Tuesday, April 1, 2014

Voice

I remember an anecdote about Helen Keller.  She wrote a story that was precious to her and gave it as a gift from her heart to a dear friend.  She ended up being lambasted for that story, accused of stealing it as it was so similar to something that had already been written.  Plagiarism.  The most evil demon lurking around writers and writing. 

I found a website with excerpts from her autobiography that in horrifying detail recounts the episode and her devastation; being accused, losing a cherished supporter and friend through the incident, and actually being tried by a panel to determine her intent and guilt.  After reading it I’m terrified to quote any of it, so I refer you to the link to peruse.  The Story of My Life, © 2014 American Foundation for the Blind. All rights reserved.  http://www.afb.org/MyLife/book.asp?ch=P1Ch14

In this missive, that reads like a confession, she racks her brain to remember if she had ever heard of the story she was accused of plagiarizing.  She puts together a chain analysis, going back, and back more, trying to determine if the

story had ever been told to her.  She ascertains that it must have been, and that she unconsciously called it up, and copied the memory in her own story.  Think about that; a deaf and blind young girl, her only way of absorbing information through tactile symbolic communication.  The stories that were “read” to her – how were they stored in a complex brain without the experience of sight or sound, how those experiences would otherwise be stored and called up as a resource when trying to depict something new?  We write by analogy.  We describe what we’ve seen, what we’ve heard in life, composing by contrast and comparison based upon our experiential contact with these things.  But being ‘told’ something was the only resource for analogy Helen Keller could have, her entire store of resources from which to draw.


This story is truly tragic and it breaks my heart and terrifies me at the same
time.  Everything we read, hear about, becomes an ingrained part of us.  How can we separate the stories we hear, that we now see in realistic surround sound, three-dimensional display?  How can we separate that from any other life experience that is “ours”?  What still belongs to the author and what becomes ours by virtue of its integration into our own network of interpretation and experience?  How the hell to tease all this apart?  Can we?

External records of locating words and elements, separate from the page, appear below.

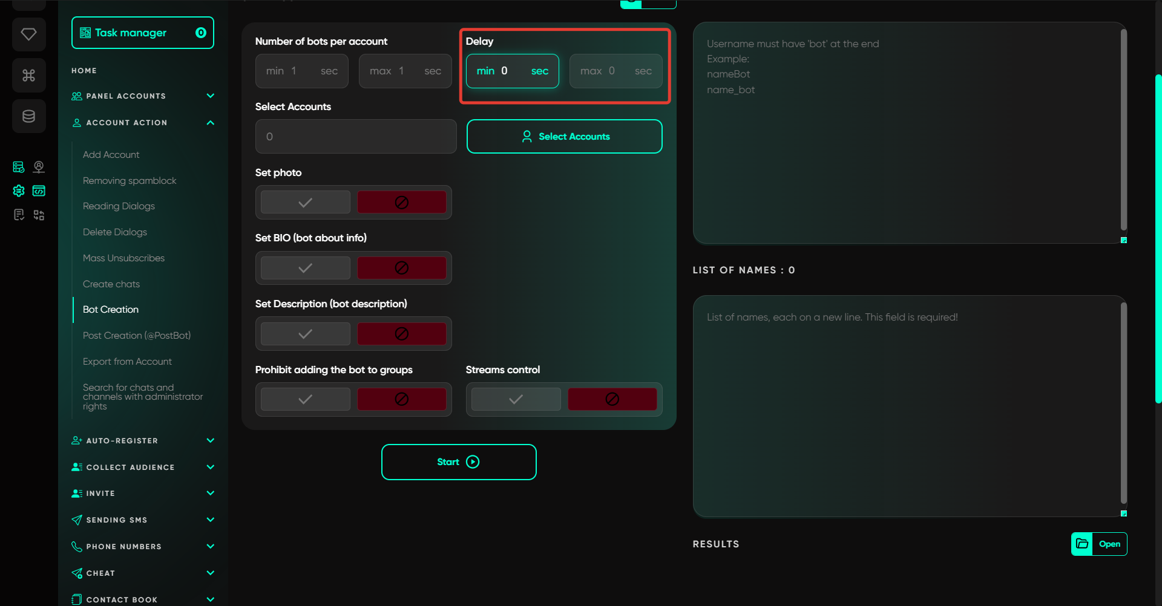The height and width of the screenshot is (606, 1162).
Task: Click the server checklist icon
Action: coord(19,167)
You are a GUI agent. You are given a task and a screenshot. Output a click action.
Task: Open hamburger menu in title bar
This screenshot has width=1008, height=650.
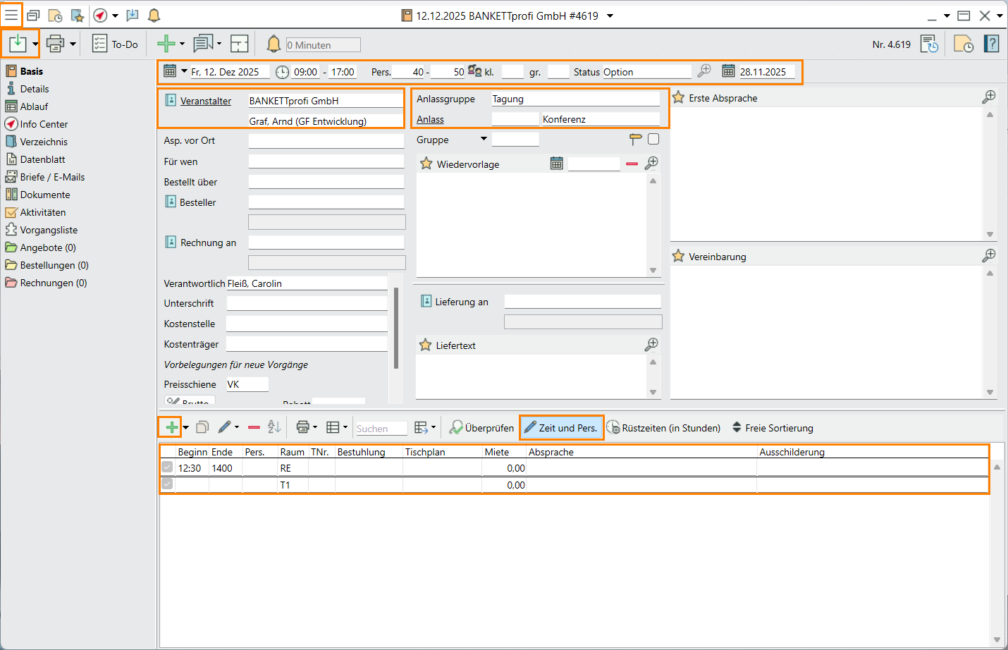[x=11, y=15]
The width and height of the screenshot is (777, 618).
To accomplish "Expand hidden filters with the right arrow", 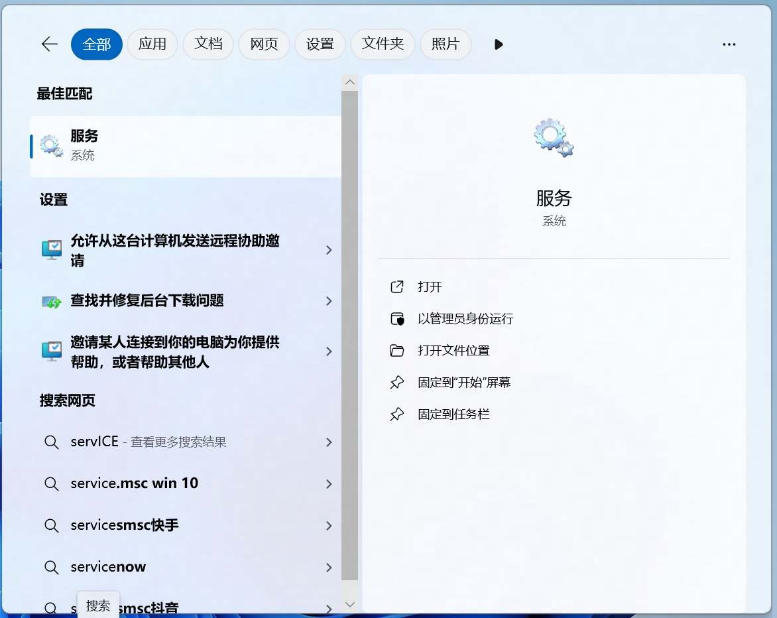I will (x=498, y=44).
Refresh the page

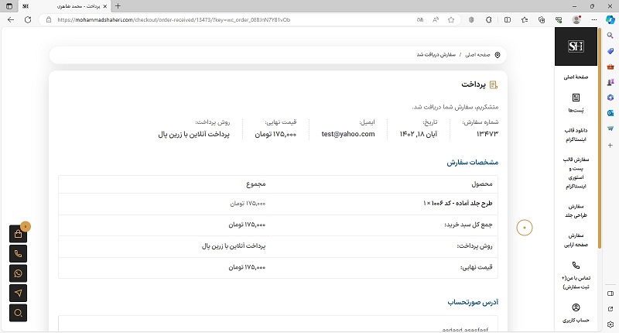pyautogui.click(x=28, y=19)
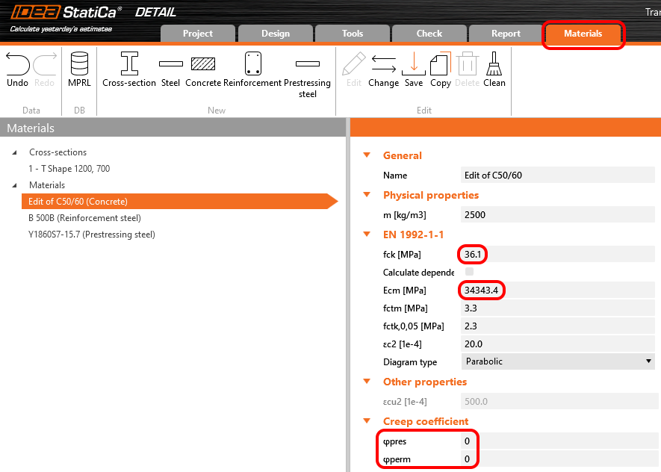The height and width of the screenshot is (472, 661).
Task: Add a new Concrete material
Action: tap(203, 65)
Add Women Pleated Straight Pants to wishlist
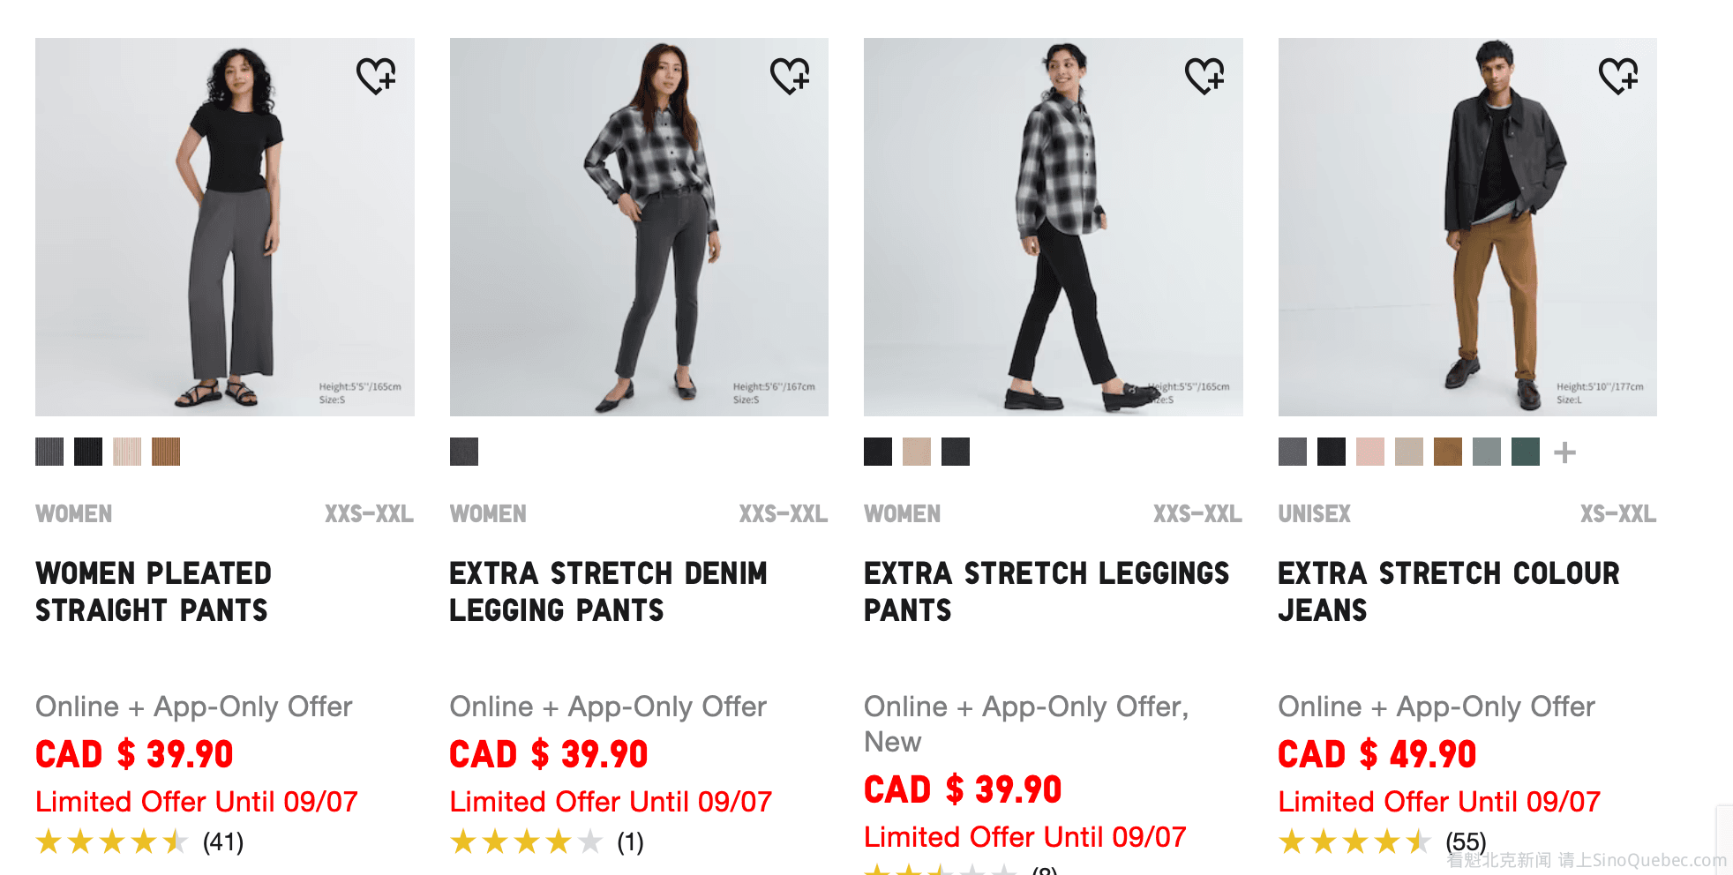 point(376,76)
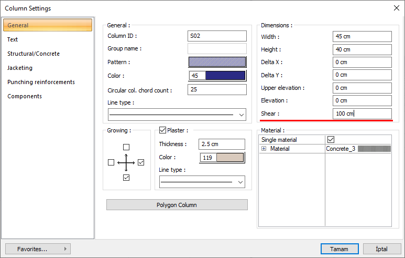The width and height of the screenshot is (405, 258).
Task: Click the Pattern hatch swatch
Action: point(217,62)
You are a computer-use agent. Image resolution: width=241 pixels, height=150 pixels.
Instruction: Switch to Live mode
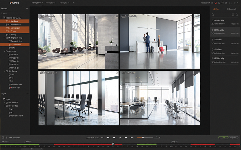[223, 137]
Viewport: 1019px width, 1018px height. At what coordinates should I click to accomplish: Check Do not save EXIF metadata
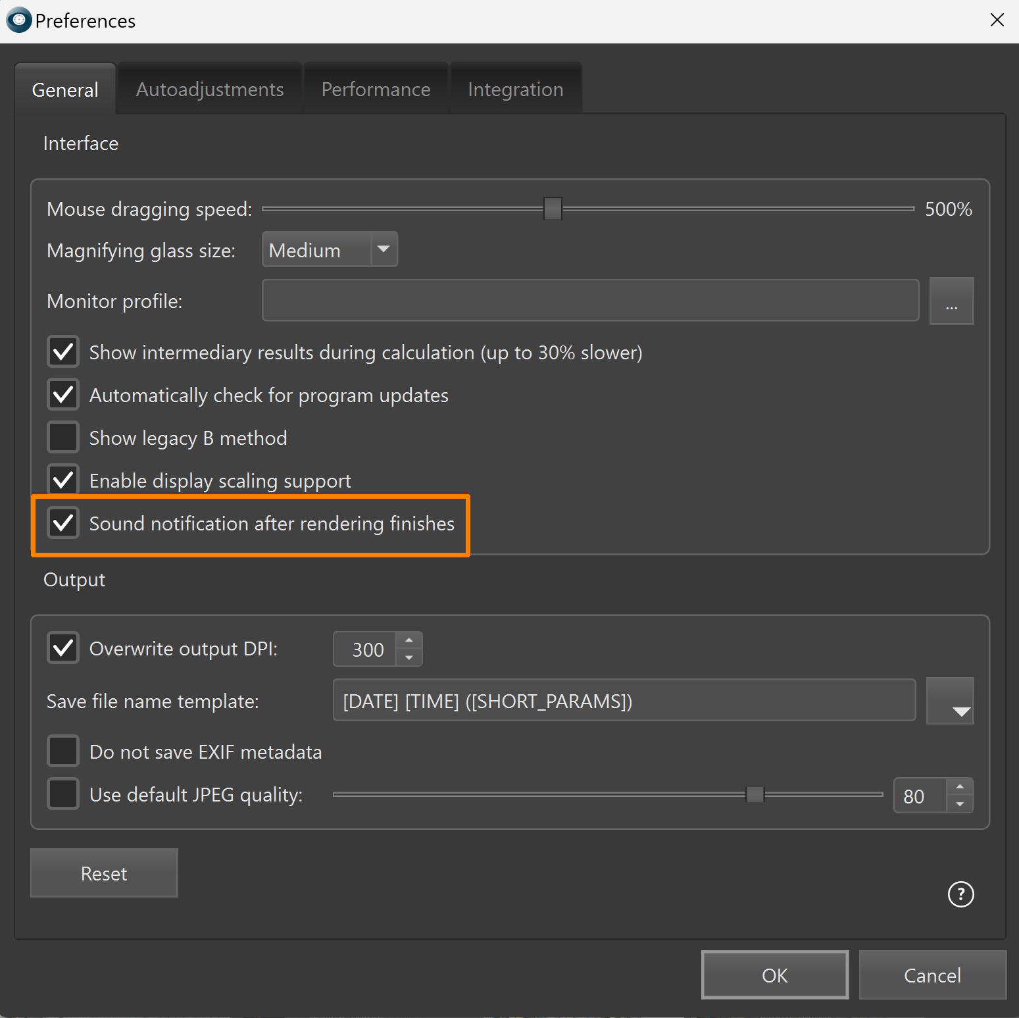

That’s my worse fear.  How many times my oh-so-profound and epic thoughts, epiphanies, story ideas, inevitably turn up already chronicled in something I end
up reading.  Had I pursued that thought into a story, wouldn’t I too be accused of plagiarism?  Where’s the line?
 
I believe the only line that we have is our own voice, and our integrity.  The best thing I ever got from a writing class was reinforcement for my own voice; the concept that our unique voice is what writing really is, how you tell your story – not that the theme has been told already.  I clung to that.  I still cling to
that.  I will always cling to that.  It means I get to exist.  I get to write whatever I want.  I have my own unique voice.  It is legitimate and worthy and deserves outlet.  I get to tell my stories anyway I choose. 

Collectively, we know our stories, our shared ancient history, our epic “Hero’s Journey” tales.  We will never stop telling these stories; the same stories, generation to generation, culture to culture.  It is the telling of the story wherein the magic dwells.  Our lives, both
big and small, would diminish without being reflected back to us in the story.  It
is how we claim our lives in a vast, empty and terrifying universe; it’s how we know we exist, that our existence matters, has meaning.  We need to hear the stories of ourselves.  It is our humanity, how we remind ourselves that we all have a story, each of us.  It binds us, connects us as much now as it did round campfires at the dawn of man.  The stories are repeated but are fresh and unique by virtue of the voice of the storyteller. 
We know there is the “who, what, when, where and why” of any piece of writing.  But another lesson that stuck from a writing class so long ago – the ‘how’.  I wrote a short story on assignment, loose parameters that I don’t recall.  I ended up with an alien at what turned out to be a soccer match that through the alien’s eyes was a gruesome trial and punishment of the ball, which to them was sentient.  Fluff.  My teacher said it was well executed, technically flawless, that she ‘couldn’t find anything wrong with it.’  But?  Well, the ‘but’
was the ‘how’.  She gave a very impactful lecture after that on the ‘how’ of our stories.  How do we tell a particular story?  Is it just to complete an assignment, an obligatory deadline?  If so, it shows.  The ‘who’ is the characters; ‘what’ is the genre; ‘when’ of course is the time period; ‘where’ is the setting; and ‘why’ is the plot.  But ‘how’ – that is all us, uniquely us.  The rest is the jacket flap description.  How we write, while informed by the rest, is the essence, that piece of us bursting and nagging to be released, that won’t let us go while we’re at work, shakes us awake at night demanding life, to be actualized.  The result is our voice speaking to the reader with powerful words and stories that transcend the mechanics.

If we have chosen to take up the mantle of ‘writer’, then we intimately know the truth.  It is the clay in which we sculpt.  And if we are truthful and write from that core, we will not copy other works.  That is my story anyway.  And I’m sticking to it.